About ten that night, I finished cleaning up the galley and made my way forward towards my berth. Just then, Max kicked open his stateroom door and stumbled out into the narrow passageway, brandishing a 357 Magnum. I was scared crap-less and stepped into the head, locked the door, and hoped he didn’t recognize me. I realized what a stupid move that was, trapping myself in this tiny room behind a flimsy wooden door.

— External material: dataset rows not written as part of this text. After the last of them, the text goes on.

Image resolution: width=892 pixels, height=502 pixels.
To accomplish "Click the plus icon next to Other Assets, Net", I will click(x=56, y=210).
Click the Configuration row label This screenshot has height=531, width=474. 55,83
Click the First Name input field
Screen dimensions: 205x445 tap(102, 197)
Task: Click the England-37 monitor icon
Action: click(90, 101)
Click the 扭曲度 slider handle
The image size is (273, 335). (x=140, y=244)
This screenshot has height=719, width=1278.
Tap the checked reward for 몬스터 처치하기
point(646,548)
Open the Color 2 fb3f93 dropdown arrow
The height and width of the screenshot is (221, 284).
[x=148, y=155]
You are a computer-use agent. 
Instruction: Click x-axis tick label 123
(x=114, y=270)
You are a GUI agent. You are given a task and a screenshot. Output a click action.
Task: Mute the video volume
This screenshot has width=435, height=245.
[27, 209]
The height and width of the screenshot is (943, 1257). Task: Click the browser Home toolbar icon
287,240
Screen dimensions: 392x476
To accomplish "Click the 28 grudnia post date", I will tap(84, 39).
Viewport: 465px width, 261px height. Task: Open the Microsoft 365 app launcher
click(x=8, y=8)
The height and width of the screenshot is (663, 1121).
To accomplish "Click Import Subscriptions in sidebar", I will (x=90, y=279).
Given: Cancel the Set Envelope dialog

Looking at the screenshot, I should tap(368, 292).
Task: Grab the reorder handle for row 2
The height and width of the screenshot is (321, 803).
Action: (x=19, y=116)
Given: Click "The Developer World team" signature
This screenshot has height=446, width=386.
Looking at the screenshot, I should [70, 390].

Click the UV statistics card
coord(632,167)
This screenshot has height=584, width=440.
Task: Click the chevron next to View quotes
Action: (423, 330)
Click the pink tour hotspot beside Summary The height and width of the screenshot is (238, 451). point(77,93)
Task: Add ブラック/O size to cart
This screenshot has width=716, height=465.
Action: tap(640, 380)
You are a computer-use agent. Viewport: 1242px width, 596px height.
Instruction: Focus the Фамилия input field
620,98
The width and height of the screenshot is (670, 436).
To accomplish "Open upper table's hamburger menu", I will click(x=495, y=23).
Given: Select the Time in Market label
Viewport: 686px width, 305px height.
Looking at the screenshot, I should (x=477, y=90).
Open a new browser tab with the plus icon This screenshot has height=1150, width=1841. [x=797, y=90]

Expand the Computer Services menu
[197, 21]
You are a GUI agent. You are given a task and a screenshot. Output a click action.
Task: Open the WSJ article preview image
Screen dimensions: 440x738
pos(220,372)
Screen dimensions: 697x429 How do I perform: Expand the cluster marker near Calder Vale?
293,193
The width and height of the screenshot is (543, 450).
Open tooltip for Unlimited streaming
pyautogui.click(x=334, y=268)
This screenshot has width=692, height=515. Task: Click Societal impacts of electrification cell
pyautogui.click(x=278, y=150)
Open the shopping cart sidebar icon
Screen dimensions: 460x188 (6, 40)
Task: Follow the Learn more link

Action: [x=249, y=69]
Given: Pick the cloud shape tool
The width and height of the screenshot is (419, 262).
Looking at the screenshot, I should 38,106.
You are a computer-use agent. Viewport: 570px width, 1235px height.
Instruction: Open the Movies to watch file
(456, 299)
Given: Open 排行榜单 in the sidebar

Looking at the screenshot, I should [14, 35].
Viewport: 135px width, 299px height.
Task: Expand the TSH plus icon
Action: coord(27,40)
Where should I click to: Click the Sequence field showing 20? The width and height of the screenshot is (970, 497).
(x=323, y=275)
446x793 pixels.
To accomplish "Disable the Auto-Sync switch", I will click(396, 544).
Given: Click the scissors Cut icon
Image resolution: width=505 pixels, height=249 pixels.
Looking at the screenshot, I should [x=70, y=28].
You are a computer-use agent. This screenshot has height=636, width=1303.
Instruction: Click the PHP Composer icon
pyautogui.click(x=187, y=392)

I was terrified when Max stopped and rattled the doorknob, I held my breath until I heard and felt a fleshy thud against the door, and it became very quiet. I waited a few minutes, hearing nothing, I forced the door open a few inches and discovered Max was passed out on the floor and sprawled up against the door, blocking my exit. I froze when I heard a groan and a string of curses; he was awake and back on his feet. Fortunately, he must have forgotten about me in his drunken stupor, I could hear him moving away, towards the stern.

When I was sure he left the cabin, I quietly made my way up to the captain’s mess and peered through the window to see what he was doing. Max was standing high up on the stern bench watching a school of a dozen killer whales that were playing harmlessly off our stern. I heard three shots, followed by a soulful animal moan and furious thrashing in the water. The gunshots woke up everybody on the boat, and lights were coming on all around the bay. I watched as the remaining school of whales, circled, dove and darted in and out around the mortally wounded female until she died. Then, they came together and plunged deep below the waves. I knew these animals were smart, fearless killers, and we had not seen the end of them. Max seemed oblivious to what was going on as he swayed back and forth waiting for another clean shot. Suddenly, the eleven remaining angry whales rose from the depths of the sea as one, striking the hull of the Thelma Rose with a premeditated jolt that sent Max, their enemy, flying overboard into their world.

The skipper flipped on the searchlights, and we raced out onto the fantail and searched the dark waters for him. We spotted Max thrashing about in the blood-tainted water near the dead whale. As the skipper tossed him a lifeline, the school shot out of the water, leaping six feet in the air and pummeled Max.

shutterstock_ocraAlthough I was horrified, I couldn’t turn away from this fascinating display of animal vengeance and retribution. I watched them toy with Max as he screamed in pain and terror. A bite here, a bite there, then they dragged him under the water and tossed him in the air, as he gasped for breath. When the big male sunk his teeth deep into his adversary’s chest and shook him like a rag doll, I turned away and said a prayer for Max Dumas.